*Set task*
Rewrite everything in the material from the line containing "The width and height of the screenshot is (1176, 1009)." down to the line containing "(x=377, y=103)", swapping "citation chip" for "reference chip" and keeping all else the same.

*Input data*
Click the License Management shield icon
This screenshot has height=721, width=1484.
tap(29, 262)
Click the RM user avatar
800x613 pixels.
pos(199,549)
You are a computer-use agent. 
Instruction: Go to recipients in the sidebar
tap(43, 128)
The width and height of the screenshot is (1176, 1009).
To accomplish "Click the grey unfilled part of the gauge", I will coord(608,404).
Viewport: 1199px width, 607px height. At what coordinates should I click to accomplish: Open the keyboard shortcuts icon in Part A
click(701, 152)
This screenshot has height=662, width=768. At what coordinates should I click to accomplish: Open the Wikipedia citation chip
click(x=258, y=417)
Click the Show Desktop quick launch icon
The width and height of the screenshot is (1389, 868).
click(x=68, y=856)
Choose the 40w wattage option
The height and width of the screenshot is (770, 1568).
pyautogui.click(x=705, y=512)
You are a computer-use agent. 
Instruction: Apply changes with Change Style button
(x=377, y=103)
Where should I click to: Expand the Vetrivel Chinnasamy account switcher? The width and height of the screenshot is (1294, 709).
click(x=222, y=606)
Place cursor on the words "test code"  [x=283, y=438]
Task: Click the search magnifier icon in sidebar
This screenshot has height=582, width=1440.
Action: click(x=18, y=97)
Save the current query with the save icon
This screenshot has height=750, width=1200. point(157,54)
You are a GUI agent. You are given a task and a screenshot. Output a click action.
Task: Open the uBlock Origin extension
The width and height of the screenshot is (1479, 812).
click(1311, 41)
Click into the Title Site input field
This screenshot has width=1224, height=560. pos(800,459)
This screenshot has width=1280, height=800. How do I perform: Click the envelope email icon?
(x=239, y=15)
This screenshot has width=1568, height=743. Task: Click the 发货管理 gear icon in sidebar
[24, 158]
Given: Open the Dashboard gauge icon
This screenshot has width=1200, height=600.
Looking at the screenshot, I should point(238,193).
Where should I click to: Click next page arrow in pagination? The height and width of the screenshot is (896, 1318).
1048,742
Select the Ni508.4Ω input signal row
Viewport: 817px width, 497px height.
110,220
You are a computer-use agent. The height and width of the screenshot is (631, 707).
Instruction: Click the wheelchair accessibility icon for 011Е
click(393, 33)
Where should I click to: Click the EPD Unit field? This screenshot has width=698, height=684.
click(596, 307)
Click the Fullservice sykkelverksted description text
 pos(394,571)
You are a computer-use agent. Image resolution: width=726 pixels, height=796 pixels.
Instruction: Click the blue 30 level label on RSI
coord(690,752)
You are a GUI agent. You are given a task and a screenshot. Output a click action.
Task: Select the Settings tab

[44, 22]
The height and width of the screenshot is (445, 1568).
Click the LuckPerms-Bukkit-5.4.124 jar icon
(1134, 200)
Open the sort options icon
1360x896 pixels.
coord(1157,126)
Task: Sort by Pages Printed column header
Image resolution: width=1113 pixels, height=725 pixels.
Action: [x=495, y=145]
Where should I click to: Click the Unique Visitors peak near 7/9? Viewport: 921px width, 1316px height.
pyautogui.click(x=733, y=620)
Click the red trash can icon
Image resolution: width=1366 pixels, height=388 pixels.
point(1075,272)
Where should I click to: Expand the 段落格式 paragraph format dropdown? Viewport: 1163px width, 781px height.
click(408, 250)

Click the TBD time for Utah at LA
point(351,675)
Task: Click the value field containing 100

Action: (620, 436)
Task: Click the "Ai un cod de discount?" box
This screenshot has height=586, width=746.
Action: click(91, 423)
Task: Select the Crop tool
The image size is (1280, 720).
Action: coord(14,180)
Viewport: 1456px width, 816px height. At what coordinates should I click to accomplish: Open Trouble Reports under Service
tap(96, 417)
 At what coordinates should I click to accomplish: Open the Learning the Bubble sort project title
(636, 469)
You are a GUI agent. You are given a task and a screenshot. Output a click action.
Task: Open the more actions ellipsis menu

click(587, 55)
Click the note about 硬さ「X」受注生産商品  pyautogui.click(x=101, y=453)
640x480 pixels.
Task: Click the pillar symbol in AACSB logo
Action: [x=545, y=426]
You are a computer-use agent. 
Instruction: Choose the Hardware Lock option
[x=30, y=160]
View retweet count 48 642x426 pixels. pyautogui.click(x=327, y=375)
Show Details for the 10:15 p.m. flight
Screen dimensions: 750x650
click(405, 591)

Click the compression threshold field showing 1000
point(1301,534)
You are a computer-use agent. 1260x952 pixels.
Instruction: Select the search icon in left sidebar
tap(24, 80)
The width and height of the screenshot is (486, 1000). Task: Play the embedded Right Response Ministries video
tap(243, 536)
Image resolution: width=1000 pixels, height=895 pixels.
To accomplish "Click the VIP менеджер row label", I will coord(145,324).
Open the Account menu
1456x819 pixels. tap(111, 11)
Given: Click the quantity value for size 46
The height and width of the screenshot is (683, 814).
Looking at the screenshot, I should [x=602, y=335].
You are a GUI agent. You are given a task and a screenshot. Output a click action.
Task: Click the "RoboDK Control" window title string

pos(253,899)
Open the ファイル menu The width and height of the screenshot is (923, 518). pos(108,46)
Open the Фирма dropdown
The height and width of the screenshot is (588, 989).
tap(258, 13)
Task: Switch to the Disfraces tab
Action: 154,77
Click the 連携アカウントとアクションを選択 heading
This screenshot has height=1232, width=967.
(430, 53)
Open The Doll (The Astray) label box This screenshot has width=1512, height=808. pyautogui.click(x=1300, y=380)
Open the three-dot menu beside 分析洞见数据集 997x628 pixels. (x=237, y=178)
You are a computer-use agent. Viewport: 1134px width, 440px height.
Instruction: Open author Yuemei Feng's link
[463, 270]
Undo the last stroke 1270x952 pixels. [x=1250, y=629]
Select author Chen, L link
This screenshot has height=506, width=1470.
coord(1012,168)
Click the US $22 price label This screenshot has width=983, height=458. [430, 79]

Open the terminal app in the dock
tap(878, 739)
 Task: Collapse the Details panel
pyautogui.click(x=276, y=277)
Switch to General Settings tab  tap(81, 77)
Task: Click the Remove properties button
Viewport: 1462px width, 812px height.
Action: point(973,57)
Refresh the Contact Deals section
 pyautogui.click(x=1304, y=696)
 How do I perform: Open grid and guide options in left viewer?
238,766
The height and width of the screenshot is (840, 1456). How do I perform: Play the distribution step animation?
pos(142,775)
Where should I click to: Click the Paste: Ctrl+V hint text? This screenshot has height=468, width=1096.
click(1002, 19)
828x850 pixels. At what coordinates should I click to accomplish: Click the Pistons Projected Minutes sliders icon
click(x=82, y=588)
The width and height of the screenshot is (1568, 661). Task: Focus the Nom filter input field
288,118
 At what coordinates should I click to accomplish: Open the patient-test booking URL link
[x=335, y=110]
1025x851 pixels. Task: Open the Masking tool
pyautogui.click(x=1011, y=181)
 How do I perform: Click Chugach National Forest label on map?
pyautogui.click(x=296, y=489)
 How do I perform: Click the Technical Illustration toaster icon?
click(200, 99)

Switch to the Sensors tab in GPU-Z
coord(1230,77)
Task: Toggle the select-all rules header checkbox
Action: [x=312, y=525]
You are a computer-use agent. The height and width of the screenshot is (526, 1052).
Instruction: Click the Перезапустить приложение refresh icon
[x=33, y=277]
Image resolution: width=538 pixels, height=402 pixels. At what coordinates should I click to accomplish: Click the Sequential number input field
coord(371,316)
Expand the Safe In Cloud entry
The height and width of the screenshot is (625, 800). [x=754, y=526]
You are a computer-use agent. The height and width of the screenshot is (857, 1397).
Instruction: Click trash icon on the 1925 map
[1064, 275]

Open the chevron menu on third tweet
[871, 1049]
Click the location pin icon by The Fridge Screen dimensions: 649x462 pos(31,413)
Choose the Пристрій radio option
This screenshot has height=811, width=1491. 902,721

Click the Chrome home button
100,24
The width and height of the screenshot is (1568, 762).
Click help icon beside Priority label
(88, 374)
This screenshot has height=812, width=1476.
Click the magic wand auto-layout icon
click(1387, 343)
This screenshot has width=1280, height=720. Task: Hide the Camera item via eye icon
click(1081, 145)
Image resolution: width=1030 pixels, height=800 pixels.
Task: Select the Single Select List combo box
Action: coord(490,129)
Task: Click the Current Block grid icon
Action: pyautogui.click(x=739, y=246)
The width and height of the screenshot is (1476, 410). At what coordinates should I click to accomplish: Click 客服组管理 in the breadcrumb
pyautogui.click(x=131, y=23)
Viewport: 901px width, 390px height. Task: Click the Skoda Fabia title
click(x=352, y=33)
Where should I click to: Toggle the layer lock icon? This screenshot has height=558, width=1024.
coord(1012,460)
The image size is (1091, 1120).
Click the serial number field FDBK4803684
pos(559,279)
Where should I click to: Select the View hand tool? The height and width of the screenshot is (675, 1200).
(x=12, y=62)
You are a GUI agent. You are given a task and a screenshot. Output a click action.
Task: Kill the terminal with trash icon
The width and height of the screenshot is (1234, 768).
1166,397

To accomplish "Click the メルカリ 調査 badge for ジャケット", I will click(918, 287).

*Correct answer*
The width and height of the screenshot is (1176, 1009).
To accomplish "Click the grey unfilled part of the gauge", I will coord(608,404).
Viewport: 1199px width, 607px height. At what coordinates should I click to accomplish: Open the keyboard shortcuts icon in Part A
click(701, 152)
This screenshot has height=662, width=768. At what coordinates should I click to accomplish: Open the Wikipedia reference chip
click(x=258, y=417)
Click the Show Desktop quick launch icon
The width and height of the screenshot is (1389, 868).
click(x=68, y=856)
Choose the 40w wattage option
The height and width of the screenshot is (770, 1568).
pyautogui.click(x=705, y=512)
You are a computer-use agent. 
Instruction: Apply changes with Change Style button
(x=377, y=103)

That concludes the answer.